Task goal - Your answer should repeat the listing in full, with no line missing or altered.

Entries supplied -
____________

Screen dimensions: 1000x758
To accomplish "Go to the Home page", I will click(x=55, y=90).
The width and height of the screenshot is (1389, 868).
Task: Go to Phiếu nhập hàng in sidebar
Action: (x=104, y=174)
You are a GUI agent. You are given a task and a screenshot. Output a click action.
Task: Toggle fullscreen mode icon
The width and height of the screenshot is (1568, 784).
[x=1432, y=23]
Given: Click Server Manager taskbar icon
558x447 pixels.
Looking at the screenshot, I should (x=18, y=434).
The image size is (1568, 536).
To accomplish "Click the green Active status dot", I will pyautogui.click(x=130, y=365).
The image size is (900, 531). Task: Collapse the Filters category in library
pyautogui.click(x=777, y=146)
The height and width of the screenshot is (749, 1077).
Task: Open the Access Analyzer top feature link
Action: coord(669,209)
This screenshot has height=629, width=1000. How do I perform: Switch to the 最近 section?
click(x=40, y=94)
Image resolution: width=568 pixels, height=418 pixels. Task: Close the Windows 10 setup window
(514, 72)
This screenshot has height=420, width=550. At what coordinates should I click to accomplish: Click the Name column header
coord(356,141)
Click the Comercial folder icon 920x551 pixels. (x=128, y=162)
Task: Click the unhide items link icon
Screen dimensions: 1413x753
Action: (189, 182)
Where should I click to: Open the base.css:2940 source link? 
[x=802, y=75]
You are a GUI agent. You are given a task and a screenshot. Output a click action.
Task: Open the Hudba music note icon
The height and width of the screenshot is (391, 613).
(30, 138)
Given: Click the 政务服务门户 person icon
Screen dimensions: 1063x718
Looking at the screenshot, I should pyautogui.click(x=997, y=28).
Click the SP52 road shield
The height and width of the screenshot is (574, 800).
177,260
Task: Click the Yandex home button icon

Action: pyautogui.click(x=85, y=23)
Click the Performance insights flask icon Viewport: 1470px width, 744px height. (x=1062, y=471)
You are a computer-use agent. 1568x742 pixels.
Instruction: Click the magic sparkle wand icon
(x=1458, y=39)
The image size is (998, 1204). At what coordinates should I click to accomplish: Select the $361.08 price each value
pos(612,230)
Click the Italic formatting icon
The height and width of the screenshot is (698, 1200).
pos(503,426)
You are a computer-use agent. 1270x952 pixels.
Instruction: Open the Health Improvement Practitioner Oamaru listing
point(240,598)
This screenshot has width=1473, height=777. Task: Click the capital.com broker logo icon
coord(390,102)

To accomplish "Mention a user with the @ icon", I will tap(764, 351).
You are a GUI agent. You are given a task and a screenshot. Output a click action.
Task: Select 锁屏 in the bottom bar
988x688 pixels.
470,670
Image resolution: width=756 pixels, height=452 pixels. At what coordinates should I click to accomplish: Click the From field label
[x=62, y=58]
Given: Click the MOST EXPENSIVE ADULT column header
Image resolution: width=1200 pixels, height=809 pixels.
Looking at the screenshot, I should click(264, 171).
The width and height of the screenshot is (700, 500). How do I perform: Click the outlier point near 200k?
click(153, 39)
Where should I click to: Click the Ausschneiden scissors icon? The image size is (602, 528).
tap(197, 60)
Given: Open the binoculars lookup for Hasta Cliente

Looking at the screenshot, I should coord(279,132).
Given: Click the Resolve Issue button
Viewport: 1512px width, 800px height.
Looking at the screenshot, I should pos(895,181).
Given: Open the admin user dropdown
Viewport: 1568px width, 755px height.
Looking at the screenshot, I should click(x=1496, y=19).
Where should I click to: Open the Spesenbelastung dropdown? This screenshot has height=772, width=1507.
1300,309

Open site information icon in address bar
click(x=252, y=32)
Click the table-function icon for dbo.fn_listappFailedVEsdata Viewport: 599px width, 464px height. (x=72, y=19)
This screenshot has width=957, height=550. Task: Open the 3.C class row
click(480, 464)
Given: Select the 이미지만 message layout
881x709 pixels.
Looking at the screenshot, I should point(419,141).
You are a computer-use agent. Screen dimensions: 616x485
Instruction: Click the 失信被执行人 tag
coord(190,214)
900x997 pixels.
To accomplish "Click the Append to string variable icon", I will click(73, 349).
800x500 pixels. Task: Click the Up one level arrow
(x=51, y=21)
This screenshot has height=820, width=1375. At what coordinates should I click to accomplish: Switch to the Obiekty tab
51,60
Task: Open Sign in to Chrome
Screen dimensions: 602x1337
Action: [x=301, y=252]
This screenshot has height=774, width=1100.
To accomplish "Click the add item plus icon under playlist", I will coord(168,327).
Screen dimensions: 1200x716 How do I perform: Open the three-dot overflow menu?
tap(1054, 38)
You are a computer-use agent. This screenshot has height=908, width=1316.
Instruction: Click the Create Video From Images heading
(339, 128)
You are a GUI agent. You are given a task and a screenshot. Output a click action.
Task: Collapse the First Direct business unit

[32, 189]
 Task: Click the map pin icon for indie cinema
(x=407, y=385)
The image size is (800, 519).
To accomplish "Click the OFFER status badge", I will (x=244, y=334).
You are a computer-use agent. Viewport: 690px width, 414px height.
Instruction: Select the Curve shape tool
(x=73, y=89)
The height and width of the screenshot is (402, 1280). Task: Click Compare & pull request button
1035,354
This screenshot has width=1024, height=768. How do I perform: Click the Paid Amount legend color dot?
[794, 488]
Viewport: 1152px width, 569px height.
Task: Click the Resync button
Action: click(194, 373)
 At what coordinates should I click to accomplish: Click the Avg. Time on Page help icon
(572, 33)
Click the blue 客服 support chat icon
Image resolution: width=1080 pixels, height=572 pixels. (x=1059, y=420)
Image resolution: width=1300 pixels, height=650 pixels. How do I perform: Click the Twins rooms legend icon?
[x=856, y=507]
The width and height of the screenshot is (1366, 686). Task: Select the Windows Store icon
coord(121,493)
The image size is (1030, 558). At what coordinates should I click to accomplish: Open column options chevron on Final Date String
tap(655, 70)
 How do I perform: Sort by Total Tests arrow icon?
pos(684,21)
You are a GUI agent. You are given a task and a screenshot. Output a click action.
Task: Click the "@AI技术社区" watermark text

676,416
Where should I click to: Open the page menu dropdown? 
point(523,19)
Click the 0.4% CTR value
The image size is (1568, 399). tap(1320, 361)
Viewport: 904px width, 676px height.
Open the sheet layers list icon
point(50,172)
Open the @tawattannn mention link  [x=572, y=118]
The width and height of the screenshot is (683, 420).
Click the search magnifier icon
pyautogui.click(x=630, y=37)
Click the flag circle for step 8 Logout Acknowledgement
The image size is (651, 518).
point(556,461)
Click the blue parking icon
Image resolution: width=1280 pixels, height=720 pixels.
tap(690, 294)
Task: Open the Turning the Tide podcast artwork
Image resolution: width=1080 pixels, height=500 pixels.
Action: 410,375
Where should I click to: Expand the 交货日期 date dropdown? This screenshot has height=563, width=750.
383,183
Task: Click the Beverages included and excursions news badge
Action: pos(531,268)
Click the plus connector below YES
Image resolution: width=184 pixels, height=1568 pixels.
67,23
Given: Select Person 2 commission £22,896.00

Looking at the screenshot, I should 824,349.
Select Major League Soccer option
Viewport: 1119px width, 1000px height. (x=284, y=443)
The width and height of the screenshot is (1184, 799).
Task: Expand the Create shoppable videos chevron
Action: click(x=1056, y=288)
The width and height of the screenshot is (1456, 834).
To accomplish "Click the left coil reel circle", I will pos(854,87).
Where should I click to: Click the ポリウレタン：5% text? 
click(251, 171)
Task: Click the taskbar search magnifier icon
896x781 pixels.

____________

Solution to this task -
Screen dimensions: 1000x758
To accomplish "Go to the Home page", I will click(x=55, y=90).
The width and height of the screenshot is (1389, 868).
Task: Go to Phiếu nhập hàng in sidebar
Action: (x=104, y=174)
You are a GUI agent. You are given a task and a screenshot. Output a click action.
Task: Toggle fullscreen mode icon
The width and height of the screenshot is (1568, 784).
[x=1432, y=23]
Given: Click Server Manager taskbar icon
558x447 pixels.
Looking at the screenshot, I should (x=18, y=434).
The image size is (1568, 536).
To accomplish "Click the green Active status dot", I will pyautogui.click(x=130, y=365).
The image size is (900, 531). Task: Collapse the Filters category in library
pyautogui.click(x=777, y=146)
The height and width of the screenshot is (749, 1077).
Task: Open the Access Analyzer top feature link
Action: coord(669,209)
This screenshot has height=629, width=1000. How do I perform: Switch to the 最近 section?
click(x=40, y=94)
Image resolution: width=568 pixels, height=418 pixels. Task: Close the Windows 10 setup window
(514, 72)
This screenshot has height=420, width=550. At what coordinates should I click to accomplish: Click the Name column header
coord(356,141)
Click the Comercial folder icon 920x551 pixels. (x=128, y=162)
Task: Click the unhide items link icon
Screen dimensions: 1413x753
Action: (189, 182)
Where should I click to: Open the base.css:2940 source link? 
[x=802, y=75]
You are a GUI agent. You are given a task and a screenshot. Output a click action.
Task: Open the Hudba music note icon
The height and width of the screenshot is (391, 613).
(30, 138)
Given: Click the 政务服务门户 person icon
Screen dimensions: 1063x718
Looking at the screenshot, I should pyautogui.click(x=997, y=28).
Click the SP52 road shield
The height and width of the screenshot is (574, 800).
177,260
Task: Click the Yandex home button icon

Action: pyautogui.click(x=85, y=23)
Click the Performance insights flask icon Viewport: 1470px width, 744px height. (x=1062, y=471)
You are a computer-use agent. 1568x742 pixels.
Instruction: Click the magic sparkle wand icon
(x=1458, y=39)
The image size is (998, 1204). At what coordinates should I click to accomplish: Select the $361.08 price each value
pos(612,230)
Click the Italic formatting icon
The height and width of the screenshot is (698, 1200).
pos(503,426)
You are a computer-use agent. 1270x952 pixels.
Instruction: Open the Health Improvement Practitioner Oamaru listing
point(240,598)
This screenshot has width=1473, height=777. Task: Click the capital.com broker logo icon
coord(390,102)

To accomplish "Mention a user with the @ icon", I will tap(764, 351).
You are a GUI agent. You are given a task and a screenshot. Output a click action.
Task: Select 锁屏 in the bottom bar
988x688 pixels.
470,670
Image resolution: width=756 pixels, height=452 pixels. At what coordinates should I click to accomplish: Click the From field label
[x=62, y=58]
Given: Click the MOST EXPENSIVE ADULT column header
Image resolution: width=1200 pixels, height=809 pixels.
Looking at the screenshot, I should click(264, 171).
The width and height of the screenshot is (700, 500). How do I perform: Click the outlier point near 200k?
click(153, 39)
Where should I click to: Click the Ausschneiden scissors icon? The image size is (602, 528).
tap(197, 60)
Given: Open the binoculars lookup for Hasta Cliente

Looking at the screenshot, I should coord(279,132).
Given: Click the Resolve Issue button
Viewport: 1512px width, 800px height.
Looking at the screenshot, I should pos(895,181).
Given: Open the admin user dropdown
Viewport: 1568px width, 755px height.
Looking at the screenshot, I should click(x=1496, y=19).
Where should I click to: Open the Spesenbelastung dropdown? This screenshot has height=772, width=1507.
1300,309

Open site information icon in address bar
click(x=252, y=32)
Click the table-function icon for dbo.fn_listappFailedVEsdata Viewport: 599px width, 464px height. (x=72, y=19)
This screenshot has width=957, height=550. Task: Open the 3.C class row
click(480, 464)
Given: Select the 이미지만 message layout
881x709 pixels.
Looking at the screenshot, I should point(419,141).
You are a computer-use agent. Screen dimensions: 616x485
Instruction: Click the 失信被执行人 tag
coord(190,214)
900x997 pixels.
To accomplish "Click the Append to string variable icon", I will click(73, 349).
800x500 pixels. Task: Click the Up one level arrow
(x=51, y=21)
This screenshot has height=820, width=1375. At what coordinates should I click to accomplish: Switch to the Obiekty tab
51,60
Task: Open Sign in to Chrome
Screen dimensions: 602x1337
Action: [x=301, y=252]
This screenshot has height=774, width=1100.
To accomplish "Click the add item plus icon under playlist", I will coord(168,327).
Screen dimensions: 1200x716 How do I perform: Open the three-dot overflow menu?
tap(1054, 38)
You are a computer-use agent. This screenshot has height=908, width=1316.
Instruction: Click the Create Video From Images heading
(339, 128)
You are a GUI agent. You are given a task and a screenshot. Output a click action.
Task: Collapse the First Direct business unit

[32, 189]
 Task: Click the map pin icon for indie cinema
(x=407, y=385)
The image size is (800, 519).
To accomplish "Click the OFFER status badge", I will (x=244, y=334).
You are a computer-use agent. Viewport: 690px width, 414px height.
Instruction: Select the Curve shape tool
(x=73, y=89)
The height and width of the screenshot is (402, 1280). Task: Click Compare & pull request button
1035,354
This screenshot has width=1024, height=768. How do I perform: Click the Paid Amount legend color dot?
[794, 488]
Viewport: 1152px width, 569px height.
Task: Click the Resync button
Action: click(194, 373)
 At what coordinates should I click to accomplish: Click the Avg. Time on Page help icon
(572, 33)
Click the blue 客服 support chat icon
Image resolution: width=1080 pixels, height=572 pixels. (x=1059, y=420)
Image resolution: width=1300 pixels, height=650 pixels. How do I perform: Click the Twins rooms legend icon?
[x=856, y=507]
The width and height of the screenshot is (1366, 686). Task: Select the Windows Store icon
coord(121,493)
The image size is (1030, 558). At what coordinates should I click to accomplish: Open column options chevron on Final Date String
tap(655, 70)
 How do I perform: Sort by Total Tests arrow icon?
pos(684,21)
You are a GUI agent. You are given a task and a screenshot. Output a click action.
Task: Click the "@AI技术社区" watermark text

676,416
Where should I click to: Open the page menu dropdown? 
point(523,19)
Click the 0.4% CTR value
The image size is (1568, 399). tap(1320, 361)
Viewport: 904px width, 676px height.
Open the sheet layers list icon
point(50,172)
Open the @tawattannn mention link  [x=572, y=118]
The width and height of the screenshot is (683, 420).
Click the search magnifier icon
pyautogui.click(x=630, y=37)
Click the flag circle for step 8 Logout Acknowledgement
The image size is (651, 518).
point(556,461)
Click the blue parking icon
Image resolution: width=1280 pixels, height=720 pixels.
tap(690, 294)
Task: Open the Turning the Tide podcast artwork
Image resolution: width=1080 pixels, height=500 pixels.
Action: 410,375
Where should I click to: Expand the 交货日期 date dropdown? This screenshot has height=563, width=750.
383,183
Task: Click the Beverages included and excursions news badge
Action: pos(531,268)
Click the plus connector below YES
Image resolution: width=184 pixels, height=1568 pixels.
67,23
Given: Select Person 2 commission £22,896.00

Looking at the screenshot, I should 824,349.
Select Major League Soccer option
Viewport: 1119px width, 1000px height. (x=284, y=443)
The width and height of the screenshot is (1184, 799).
Task: Expand the Create shoppable videos chevron
Action: click(x=1056, y=288)
The width and height of the screenshot is (1456, 834).
To accomplish "Click the left coil reel circle", I will pos(854,87).
Where should I click to: Click the ポリウレタン：5% text? 
click(251, 171)
Task: Click the taskbar search magnifier icon
896x781 pixels.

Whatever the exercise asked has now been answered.